The intersubjectivity is more about the cross between you and others, because you might think you are the kindest person and others might consider you an asshole. Or you might consider yourself lazy and others might think you are motivated. It's all kind of connected more than just someone gets to say they are a kind angel so they just are.




> MMmmhhhhHHHhhh... I doubt that. Or atleast I can't fully comprehend it - yet.
> Honestly ENTP sounds a bit idealized. Either I'm the wack version of ENTP or I'm a different type. I wish I was that Ne extroverted content creator - rather I'm having another debate show in my mind, or I'm daydreaming.


All those things could fall under ENTP.




> I've also asked once two family members for the ANIMALS (->ObjectivePersonality on YT (idk if he's reliable) but that thing with Blast/Consume/Sleep/Play) and both assigned me SLEEP([introv.func. -> introv. func]introspective/processing/preserving energy). I know ENTP = most introverted extrovert but according to his theory I'd predominantly be in aux-inf mode rather than dom-tert.






> Also ENTPs are the stereotypical debators. I'm not such a fan of debates. I prefer to think alone. A friend talked about souls and said he read that science suggests we may have souls. I asked if he thinks rocks have souls. He said no, they need energy. I asked if he meant energy as ATP(biology) and he rather meant «feelings»(sth like that) and has to be living. After a day I came back and asked if he thinks viruses have souls. And also questioned if he thinks it's a developed trait through evolution since if it’s something from the start then even rocks should have souls too. He just said he doesn’t think that viruses have souls but did not continue. I actually don’t enjoy philosophical/deep discussions much. I’d rather get philosophical input, go inward, think alone (sometimes over longer periods of time) and then get back to the person(assuming the input came from a person) to ask questions/compare/new input -> repeat cycle. I need time alone to think and process.


Thinking inwardly can either be Ni or Ti. Though usually Ni gets answers from themselves alone and Ti just takes a bunch of info in and mulls it over.




> Another thing I WISH I had that the typical ENTP seems to be a pro in is ACTUAL improvisation. I can improvise well in my head (if not under stress), but in the actual moment I’m one of the slowest to respond.


It seems permissing was on to you when he said



> Stress through paralysis/withdrawal/distraction because of the loss of intended outcomes indicates Ni dominance and Se inferiority.


You seem to be confirming it quite a bit




> [can't post full url]tube.com/watch?v=KmpVW6ICNeE (somewhere in the middle I got distracted and didn't finish it but you get the point) I'm way more reserved and I'm not mean to others. tert Fe often seems to be portrayed as manipulative and charming in ENTPs, and I don't think those are two adjectives others would associate with me.


I think this is more that you get a mass of people on the internet that slap a label on a thing and you just have to take it that they know and aren't just saying that. I mean at least here we are discussing something over and see what lines up with what, but like you can search ENTP or whatever and find a billion dumb blogs and reddit posts of people saying, "oh you like ice cream? classic ENTP."

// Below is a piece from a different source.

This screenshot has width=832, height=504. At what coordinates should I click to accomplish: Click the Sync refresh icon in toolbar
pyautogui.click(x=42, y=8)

> I also question inferior Si. I mean I know someone who does not find their documents and does generally have no structure in their information storage. At least I find what I need usually and I sort out stuff for fast access (apart from stuff like keys or things I just took. Then I have no idea where I just put them). (Interestingly this person is opposite to me in noticing details. I can walk through the street having no idea what’s around me and no memories of what I’ve seen while this person notices everything and will be able to tell you exactly what they saw)


You sound like I do.



> Computers have no dimension for interpretation and connection, it's very "binomial" (True/False).

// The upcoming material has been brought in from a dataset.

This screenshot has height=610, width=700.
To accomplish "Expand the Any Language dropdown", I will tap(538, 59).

I think at this point you have shown enough proof for me to believe Ni over Ne/Ti.




> Like I said I don't know much about it, but what I know seems boring as hell. And just imagine making a mistake and having to reread everything to find the little mistake you did in programming.


There is more to computers than this, but it is a running theme for sure.



> I'd rather make something creative. (funny thing I almost considered enrolling into engineering/IT because of the good perspectives and "perhaps it's gonna be super fun and I just don't know it yet". Creating new digital stuff seems like a nice idea but actually doing the work nah thx, next.)
> [Sometimes I'm afraid of doing something new instead of what I'm used to and sometimes I'll just totally ignore whatever happened in the past(e.g never been interested in IT)


[Funny thing: You said that I may be an ENTP. On Personality Database the Gemini Zodiac sign is mostly associated with ENTP][/QUOTE]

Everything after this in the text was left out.